Avec la monnaie et son évolution, l'équilibre économique est devenu
lui-même "intermédiaire" - "conjoncturel" - et non pas
... "final" comme beaucoup ont pris l'habitude de le présenter
implicitement.
Parler ainsi de l'équilibre à court terme ou à long terme est, en
fait, une absurdité.
A fortiori, et au prix d'une mathématique, l'est tout autant
l'équilibre en tant que situation envisagée au-delà de l'infini actuel (cf.
ce texte
d'octobre 2014).
L'échange indirect de choses est un maillon de la chaîne perpétuelle
à quoi il donne lieu.
L'équilibre économique et la "loi de l'économie" (cf. ce texte de juillet
2015 ou celui-ci
plus ancien) sont a priori deux considérations de nature
opposée.
A l'équilibre économique, en principe, plus rien ne peut plus se passer tandis
que la loi de l'économie exprime la voie permanente d'un amoindrissement des
coûts économiques, son rythme.
Mais, on l'a dit, dans un monde d'échange indirect, l'équilibre économique
est une absurdité.
Il est à remarquer que l'"équilibre économique intermédiaire" et
l''échange indirect" de choses sont des concepts diamétralement opposés.
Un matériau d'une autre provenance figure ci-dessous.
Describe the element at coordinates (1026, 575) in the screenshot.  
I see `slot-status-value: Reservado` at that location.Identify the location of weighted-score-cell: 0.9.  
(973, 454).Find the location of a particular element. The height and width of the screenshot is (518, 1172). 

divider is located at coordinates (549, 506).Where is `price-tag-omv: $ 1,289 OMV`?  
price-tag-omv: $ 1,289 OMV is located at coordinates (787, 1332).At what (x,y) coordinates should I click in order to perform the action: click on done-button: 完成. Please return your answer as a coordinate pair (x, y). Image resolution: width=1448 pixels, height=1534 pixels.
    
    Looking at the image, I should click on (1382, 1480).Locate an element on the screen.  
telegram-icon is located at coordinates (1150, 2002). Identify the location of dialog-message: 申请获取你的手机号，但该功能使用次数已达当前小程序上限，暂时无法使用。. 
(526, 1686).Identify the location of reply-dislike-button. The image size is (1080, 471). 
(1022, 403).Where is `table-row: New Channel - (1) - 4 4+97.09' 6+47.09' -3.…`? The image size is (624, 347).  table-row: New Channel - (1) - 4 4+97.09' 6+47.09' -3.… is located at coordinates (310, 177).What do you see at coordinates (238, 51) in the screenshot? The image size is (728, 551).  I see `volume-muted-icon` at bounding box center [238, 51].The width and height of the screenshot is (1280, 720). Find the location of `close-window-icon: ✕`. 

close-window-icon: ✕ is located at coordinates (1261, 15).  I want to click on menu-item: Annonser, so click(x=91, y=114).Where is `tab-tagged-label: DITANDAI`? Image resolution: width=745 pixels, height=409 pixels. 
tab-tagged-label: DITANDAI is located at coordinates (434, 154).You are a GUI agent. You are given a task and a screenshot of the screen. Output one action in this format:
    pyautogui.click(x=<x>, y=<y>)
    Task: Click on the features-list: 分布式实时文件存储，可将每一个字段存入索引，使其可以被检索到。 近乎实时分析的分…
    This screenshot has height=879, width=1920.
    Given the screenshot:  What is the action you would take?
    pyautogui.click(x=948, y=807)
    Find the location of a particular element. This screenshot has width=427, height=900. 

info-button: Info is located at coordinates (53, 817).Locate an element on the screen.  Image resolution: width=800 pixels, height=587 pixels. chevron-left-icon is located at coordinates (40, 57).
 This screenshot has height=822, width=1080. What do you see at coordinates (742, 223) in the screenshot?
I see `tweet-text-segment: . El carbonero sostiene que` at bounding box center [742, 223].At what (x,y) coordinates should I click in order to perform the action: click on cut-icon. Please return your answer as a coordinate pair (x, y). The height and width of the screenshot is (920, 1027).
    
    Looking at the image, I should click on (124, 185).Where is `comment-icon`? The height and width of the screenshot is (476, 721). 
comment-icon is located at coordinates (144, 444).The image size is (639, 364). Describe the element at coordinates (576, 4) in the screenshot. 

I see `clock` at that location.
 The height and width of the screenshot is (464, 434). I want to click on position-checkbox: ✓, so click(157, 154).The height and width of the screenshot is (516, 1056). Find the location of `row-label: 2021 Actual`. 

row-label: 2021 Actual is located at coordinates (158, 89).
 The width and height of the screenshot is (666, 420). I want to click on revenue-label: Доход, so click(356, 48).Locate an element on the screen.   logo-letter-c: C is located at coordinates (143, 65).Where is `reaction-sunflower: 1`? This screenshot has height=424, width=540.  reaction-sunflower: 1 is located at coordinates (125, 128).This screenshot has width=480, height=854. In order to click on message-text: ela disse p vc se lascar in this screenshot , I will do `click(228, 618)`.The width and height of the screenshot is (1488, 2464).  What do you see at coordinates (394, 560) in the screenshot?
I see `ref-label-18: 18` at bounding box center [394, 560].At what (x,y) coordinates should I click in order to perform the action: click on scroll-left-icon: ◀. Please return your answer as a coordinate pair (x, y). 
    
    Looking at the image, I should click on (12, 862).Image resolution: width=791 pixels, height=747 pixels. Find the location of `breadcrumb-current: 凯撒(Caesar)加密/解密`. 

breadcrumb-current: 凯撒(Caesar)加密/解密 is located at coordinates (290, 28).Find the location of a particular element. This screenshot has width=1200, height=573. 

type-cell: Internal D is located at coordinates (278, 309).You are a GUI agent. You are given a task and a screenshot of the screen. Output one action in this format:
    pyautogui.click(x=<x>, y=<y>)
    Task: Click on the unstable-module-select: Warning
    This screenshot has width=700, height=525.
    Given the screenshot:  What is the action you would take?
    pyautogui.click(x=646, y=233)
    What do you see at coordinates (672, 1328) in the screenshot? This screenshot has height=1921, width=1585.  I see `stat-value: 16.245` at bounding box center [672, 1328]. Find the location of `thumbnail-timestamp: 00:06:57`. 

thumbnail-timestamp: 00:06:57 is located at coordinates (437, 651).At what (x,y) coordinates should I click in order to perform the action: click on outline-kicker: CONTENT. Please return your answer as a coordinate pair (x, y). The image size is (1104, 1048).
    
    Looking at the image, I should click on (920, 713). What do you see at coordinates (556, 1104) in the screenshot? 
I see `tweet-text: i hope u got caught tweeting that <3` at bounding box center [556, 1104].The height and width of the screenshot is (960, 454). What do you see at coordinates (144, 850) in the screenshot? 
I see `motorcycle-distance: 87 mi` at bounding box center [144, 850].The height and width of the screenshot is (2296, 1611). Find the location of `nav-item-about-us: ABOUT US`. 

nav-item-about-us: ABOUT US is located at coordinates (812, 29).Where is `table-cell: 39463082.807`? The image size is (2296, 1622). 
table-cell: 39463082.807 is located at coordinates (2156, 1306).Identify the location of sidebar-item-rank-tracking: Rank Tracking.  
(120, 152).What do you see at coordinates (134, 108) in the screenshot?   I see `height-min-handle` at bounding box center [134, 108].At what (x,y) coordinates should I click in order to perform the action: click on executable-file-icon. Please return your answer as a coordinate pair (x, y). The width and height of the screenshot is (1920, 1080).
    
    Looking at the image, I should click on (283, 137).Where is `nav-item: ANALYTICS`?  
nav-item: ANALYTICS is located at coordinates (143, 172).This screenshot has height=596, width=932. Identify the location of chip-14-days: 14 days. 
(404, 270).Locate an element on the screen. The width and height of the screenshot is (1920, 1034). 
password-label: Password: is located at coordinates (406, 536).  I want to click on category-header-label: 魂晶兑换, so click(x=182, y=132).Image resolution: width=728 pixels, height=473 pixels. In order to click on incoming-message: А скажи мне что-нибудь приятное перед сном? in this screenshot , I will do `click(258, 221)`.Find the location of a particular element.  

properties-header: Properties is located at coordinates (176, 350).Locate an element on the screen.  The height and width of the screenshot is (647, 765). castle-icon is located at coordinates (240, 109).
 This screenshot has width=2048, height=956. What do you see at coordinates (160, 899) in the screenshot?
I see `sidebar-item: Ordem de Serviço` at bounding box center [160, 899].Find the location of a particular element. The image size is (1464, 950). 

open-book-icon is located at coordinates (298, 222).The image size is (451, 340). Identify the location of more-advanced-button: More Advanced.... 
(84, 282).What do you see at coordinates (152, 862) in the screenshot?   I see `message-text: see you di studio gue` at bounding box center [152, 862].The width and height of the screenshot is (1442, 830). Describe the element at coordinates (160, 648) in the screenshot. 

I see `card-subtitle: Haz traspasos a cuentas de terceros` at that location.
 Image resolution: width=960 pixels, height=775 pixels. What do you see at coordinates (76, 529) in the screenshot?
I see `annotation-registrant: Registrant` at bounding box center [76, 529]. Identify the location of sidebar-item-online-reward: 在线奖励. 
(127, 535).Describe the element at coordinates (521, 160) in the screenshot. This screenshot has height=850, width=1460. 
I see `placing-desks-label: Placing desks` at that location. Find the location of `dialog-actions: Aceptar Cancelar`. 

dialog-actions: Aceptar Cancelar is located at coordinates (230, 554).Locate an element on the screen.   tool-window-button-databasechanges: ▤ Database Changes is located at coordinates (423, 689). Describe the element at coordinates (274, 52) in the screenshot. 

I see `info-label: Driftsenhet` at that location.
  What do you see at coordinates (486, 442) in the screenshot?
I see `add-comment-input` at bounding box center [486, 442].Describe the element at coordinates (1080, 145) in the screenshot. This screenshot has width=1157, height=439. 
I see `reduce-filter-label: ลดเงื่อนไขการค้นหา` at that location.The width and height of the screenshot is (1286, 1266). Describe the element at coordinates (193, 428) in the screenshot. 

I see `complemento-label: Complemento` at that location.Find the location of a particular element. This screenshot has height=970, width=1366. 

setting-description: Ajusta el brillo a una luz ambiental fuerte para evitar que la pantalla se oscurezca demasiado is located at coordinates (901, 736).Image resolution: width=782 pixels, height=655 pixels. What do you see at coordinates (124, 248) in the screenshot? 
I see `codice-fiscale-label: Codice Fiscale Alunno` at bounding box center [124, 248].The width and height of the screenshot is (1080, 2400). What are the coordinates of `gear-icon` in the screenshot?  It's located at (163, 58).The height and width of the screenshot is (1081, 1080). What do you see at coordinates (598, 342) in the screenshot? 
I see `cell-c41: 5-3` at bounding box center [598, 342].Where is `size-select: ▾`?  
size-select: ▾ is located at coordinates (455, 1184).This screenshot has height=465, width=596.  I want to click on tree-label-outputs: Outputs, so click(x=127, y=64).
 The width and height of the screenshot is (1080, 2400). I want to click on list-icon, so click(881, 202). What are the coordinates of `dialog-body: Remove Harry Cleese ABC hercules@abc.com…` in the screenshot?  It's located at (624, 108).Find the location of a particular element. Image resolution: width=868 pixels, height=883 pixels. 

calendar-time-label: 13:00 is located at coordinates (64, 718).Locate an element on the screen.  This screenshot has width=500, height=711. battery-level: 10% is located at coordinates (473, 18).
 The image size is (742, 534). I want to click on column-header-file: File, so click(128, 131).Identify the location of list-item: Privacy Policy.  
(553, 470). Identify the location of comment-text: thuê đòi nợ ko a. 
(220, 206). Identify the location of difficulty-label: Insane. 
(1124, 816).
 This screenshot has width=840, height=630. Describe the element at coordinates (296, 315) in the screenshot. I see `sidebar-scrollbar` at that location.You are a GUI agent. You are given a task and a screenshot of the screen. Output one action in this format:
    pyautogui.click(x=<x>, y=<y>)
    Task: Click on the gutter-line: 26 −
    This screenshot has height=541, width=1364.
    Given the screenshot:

L'équilibre économique intermédiaire est un résultat d'actions alors que
l'échange indirect est une action humaine, source de résultats potentiels.
L'équilibre économique intermédiaire cache des offres et des demandes de
marchés qui ont eu lieu ou "doivent avoir lieu" alors que les
échanges indirects donnent lieu à des offres et des demandes potentielles.
A l'opposé, l'équilibre économique intermédiaire et la loi de l'économie
s'harmonisent.
De chaque équilibre économique intermédiaire, dérivent des demandes de
marchandises désirées potentielles et le point d'interrogation de nouvelles
offres de marchandises potentielles.
La loi de l'économie exprime le rythme des maillons de la chaîne
permanente.
3. Les réglementations étatiques.
Les réglementations créées par les hommes de l'état ont fleuri au XXème
siècle tant au niveau national qu'au niveau international, dans des
proportions sans commune mesure avec le passé (cf. ce texte d'octobre 2014).
Henri Guitton en parlait en ces termes, en 1967:
« Mais aujourd’hui les formes exceptionnelles ont pris le pas sur les
formes traditionnelles.
Cette opposition entre l'exception et la norme est même devenue tellement
gênante que les perspectives se sont transformées.
C'est paradoxalement à partir de l'exception que l'on pense désormais
l'essence du phénomène monétaire» (Guitton, op.cit., p.16)
Et les essentiels allaient s'accumuler ...
Nous supportons aujourd'hui leurs effets à court et à long termes.
Aussi bien hier qu'aujourd'hui, ils sont complètement ignorés alors qu'ils
sont dévastateurs (les faits eux-mêmes sont ignorés, cf. texte d'août 2014).